Zizek, then, talks about how the choices made during revolutionary times are always wrong choices at first but that the wrong choice needs to be taken in order to get to the right choice and here Zizek links this to Hegel’s understanding of the Prussian State and the French revolution.

Finally Zizek returns to totality as being only a retroactive truth – that is, every totality is only possible after the event. Here he relates it to Borges’s essay on Kafka creating his own predecessors as well as Eliot’s view in Tradition and the Individual Talent relating all this to the Hegelian view of contingency and arguing that Hegel is really more of a materialist than Marx. Hegel is more open to the ontological incompleteness of knowledge. Zizek, interestingly relates this to a Tarkovsky film where reality is not yet fully and completely formed. Reality itself, Zizek seems to be saying, is incomplete.

The exchanges after the talk were interesting and Zizek was definitely not brief in his answers. Zizek insisted that Hegel was no organicist and was not a thinker of proto harmony. Moreover he also mentioned the views of Boehme and the idea that Boehme was the first to point out the demonic side of God himself (that is, if mankind fell from God something terrible must have happened within God himself). Freud and sexuality came up in questioning too (sex not as an animalistic experience as the Church insisted but the first metaphysical experience and on this he spoke more at length during the first lecture).

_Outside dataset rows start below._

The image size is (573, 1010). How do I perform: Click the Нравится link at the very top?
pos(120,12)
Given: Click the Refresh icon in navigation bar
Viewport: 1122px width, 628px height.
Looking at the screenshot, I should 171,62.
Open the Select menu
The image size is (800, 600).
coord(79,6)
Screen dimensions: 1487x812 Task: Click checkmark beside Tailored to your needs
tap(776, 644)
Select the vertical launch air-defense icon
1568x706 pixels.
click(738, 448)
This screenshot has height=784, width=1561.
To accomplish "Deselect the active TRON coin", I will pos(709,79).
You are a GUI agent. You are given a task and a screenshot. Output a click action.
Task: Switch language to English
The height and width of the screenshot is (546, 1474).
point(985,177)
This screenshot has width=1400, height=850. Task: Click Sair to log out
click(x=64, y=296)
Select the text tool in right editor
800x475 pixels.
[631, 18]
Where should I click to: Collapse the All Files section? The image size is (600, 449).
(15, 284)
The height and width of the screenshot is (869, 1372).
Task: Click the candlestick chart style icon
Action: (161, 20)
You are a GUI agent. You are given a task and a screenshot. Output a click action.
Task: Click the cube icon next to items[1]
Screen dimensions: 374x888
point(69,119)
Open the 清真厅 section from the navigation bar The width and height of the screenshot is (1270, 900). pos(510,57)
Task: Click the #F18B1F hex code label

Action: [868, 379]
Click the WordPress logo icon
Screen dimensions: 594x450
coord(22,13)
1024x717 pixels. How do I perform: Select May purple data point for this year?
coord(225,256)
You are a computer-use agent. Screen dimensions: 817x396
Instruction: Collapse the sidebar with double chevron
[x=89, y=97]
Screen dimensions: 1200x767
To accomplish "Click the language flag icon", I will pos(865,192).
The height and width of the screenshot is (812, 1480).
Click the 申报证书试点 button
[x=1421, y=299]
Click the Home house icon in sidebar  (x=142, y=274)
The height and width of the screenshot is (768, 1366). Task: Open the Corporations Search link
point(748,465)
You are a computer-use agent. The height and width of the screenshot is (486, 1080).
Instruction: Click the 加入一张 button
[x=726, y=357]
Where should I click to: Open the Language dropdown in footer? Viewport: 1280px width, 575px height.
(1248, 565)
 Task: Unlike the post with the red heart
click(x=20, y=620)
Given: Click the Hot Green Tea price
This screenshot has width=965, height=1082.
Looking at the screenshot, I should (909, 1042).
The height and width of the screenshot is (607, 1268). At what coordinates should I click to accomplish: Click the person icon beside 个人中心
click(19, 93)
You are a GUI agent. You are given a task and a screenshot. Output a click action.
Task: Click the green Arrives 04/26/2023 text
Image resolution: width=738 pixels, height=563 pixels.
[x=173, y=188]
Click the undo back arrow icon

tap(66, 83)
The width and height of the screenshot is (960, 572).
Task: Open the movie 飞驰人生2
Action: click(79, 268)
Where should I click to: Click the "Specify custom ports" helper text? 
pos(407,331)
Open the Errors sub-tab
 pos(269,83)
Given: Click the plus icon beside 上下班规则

Well there is no way of denying that listening to Zizek is an extraordinary experience, rather a whirlwind experience which it is difficult to pick at critically. Some comments that I have read from the Russian left are rather sceptical (both Boris Kagarlitsky and Maxim Kantor seem to think that Zizek is either rather insane or an idle chatterbox- Волван). How, in general, Zizek was understood in Moscow by those attending his lectures is hard to tell. The lectures nonetheless seemed to have generated quite a significant interest though how his ideas are interpreted still remains to be seen.